Of course we also cover the week’s top entertainment news including the new over-the-top and mobile streaming services being offered by the BBC and Epix, one of the creators of Batman will finally get the credit he has long deserved (though maybe not the money) and Denzel Washington will produce ten August Wilson plays for HBO.
October 14, 2014
The method by which television ratings are collected and tabulated has long been criticized as imperfect. Now Nielsen, the research firm which provides the ratings, admitted this past week it had been reporting inaccurate audience figures to broadcast networks for the past seven months. Turns out viewership of this year’s season premieres was lower than originally thought. We’ll try and explain what the heck is going on here?
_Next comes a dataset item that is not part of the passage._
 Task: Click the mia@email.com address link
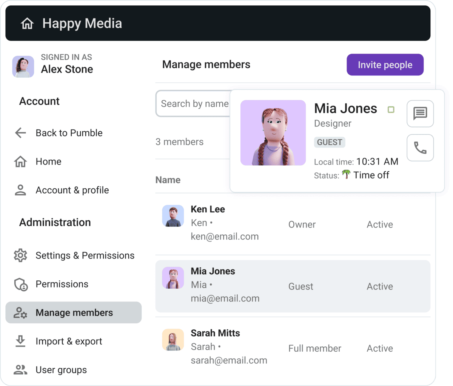[225, 298]
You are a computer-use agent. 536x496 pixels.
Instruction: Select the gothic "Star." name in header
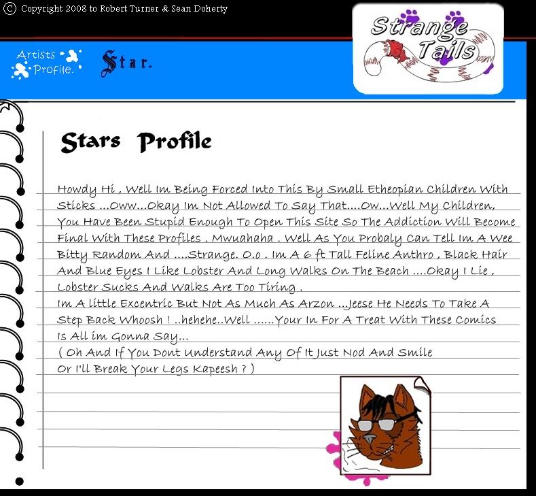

Comedian Adam Sandler is back in the news, though this time it’s for a movie which isn’t being made… even by Netflix. And just as she hits her stride as an action star, actress Scarlett Johansson (temporarily) gives up movies to appear in a television mini-series.
Even the world of live theater is a bit bizarre lately, at least according to composer Stephen Sondheim who is working on a new musical based on two surreal movies by the late Spanish filmmaker Luis Buñuel. If that’s not crazy enough, the biggest box office winner on Broadway this fall has been “The Lion King”, a musical that has been running for 17 years.
Of course, we also cover the week’s top entertainment news stories including Katy Perry books a trip to the Super Bowl, e-book software that spies on you and the fifth season of “The Walking Dead” premieres to record numbers… or so we’ve been told.